> RECORD EXCERPTS
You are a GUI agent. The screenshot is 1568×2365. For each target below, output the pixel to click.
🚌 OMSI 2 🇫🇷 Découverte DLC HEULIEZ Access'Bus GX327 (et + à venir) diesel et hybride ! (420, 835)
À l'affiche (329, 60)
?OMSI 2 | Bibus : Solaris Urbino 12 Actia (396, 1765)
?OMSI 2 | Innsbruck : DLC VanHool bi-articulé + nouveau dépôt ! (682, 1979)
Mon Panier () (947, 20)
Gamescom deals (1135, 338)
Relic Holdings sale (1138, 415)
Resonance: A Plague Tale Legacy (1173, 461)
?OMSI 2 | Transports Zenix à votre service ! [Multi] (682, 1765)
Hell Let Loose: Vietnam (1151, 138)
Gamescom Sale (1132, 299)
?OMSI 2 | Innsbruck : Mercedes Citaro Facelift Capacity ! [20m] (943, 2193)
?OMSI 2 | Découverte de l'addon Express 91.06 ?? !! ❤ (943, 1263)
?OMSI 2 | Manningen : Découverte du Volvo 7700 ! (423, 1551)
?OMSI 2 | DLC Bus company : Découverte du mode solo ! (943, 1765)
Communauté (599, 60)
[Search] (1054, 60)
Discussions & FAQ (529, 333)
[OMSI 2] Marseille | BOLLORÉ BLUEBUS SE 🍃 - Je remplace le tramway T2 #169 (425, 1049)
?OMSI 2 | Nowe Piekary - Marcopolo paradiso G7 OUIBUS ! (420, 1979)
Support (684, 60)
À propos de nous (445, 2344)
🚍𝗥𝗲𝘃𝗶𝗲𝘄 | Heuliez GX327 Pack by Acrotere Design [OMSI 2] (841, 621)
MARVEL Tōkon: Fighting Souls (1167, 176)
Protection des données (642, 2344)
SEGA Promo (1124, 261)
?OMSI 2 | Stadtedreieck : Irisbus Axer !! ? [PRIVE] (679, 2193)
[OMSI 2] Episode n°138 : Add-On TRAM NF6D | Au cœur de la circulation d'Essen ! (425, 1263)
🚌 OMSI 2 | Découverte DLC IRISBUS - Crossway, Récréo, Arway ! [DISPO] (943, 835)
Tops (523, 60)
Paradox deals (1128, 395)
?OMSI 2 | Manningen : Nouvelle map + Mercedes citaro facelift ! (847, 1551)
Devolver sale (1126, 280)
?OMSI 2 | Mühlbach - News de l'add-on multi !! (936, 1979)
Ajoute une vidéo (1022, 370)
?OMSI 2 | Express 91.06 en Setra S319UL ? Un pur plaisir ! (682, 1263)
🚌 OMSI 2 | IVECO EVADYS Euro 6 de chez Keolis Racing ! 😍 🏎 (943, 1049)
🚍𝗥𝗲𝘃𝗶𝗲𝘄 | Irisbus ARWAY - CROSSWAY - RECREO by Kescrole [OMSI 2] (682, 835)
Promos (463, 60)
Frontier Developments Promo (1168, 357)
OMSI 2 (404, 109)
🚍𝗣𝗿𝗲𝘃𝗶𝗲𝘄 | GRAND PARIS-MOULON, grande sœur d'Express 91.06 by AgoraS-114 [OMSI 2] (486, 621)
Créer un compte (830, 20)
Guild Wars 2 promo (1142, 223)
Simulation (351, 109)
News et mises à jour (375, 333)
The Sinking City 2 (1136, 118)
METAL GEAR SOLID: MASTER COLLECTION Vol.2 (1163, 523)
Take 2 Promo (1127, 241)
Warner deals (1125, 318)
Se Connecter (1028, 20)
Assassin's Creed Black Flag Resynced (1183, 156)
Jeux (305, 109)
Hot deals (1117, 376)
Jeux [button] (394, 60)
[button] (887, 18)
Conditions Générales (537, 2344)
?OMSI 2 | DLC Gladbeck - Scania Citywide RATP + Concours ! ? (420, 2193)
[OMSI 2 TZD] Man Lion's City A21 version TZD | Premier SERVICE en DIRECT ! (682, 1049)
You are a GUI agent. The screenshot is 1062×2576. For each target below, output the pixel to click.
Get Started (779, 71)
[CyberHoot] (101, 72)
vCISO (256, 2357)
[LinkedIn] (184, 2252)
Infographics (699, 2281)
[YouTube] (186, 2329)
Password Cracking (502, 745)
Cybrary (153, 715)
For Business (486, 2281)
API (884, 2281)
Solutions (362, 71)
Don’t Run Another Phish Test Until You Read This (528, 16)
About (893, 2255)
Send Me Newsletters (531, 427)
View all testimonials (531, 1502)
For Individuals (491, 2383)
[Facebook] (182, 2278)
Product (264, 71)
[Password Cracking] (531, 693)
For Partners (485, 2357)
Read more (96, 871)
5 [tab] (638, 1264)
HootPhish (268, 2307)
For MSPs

> WHAT IS REQUIRED
Using the records above, copy word for word the line with "Take 2 Promo (1127, 241)", the line with "[YouTube] (186, 2329)", and every line between them.

> SOLUTION TO THIS TASK
Take 2 Promo (1127, 241)
Warner deals (1125, 318)
Se Connecter (1028, 20)
Assassin's Creed Black Flag Resynced (1183, 156)
Jeux (305, 109)
Hot deals (1117, 376)
Jeux [button] (394, 60)
[button] (887, 18)
Conditions Générales (537, 2344)
?OMSI 2 | DLC Gladbeck - Scania Citywide RATP + Concours ! ? (420, 2193)
[OMSI 2 TZD] Man Lion's City A21 version TZD | Premier SERVICE en DIRECT ! (682, 1049)
You are a GUI agent. The screenshot is 1062×2576. For each target below, output the pixel to click.
Get Started (779, 71)
[CyberHoot] (101, 72)
vCISO (256, 2357)
[LinkedIn] (184, 2252)
Infographics (699, 2281)
[YouTube] (186, 2329)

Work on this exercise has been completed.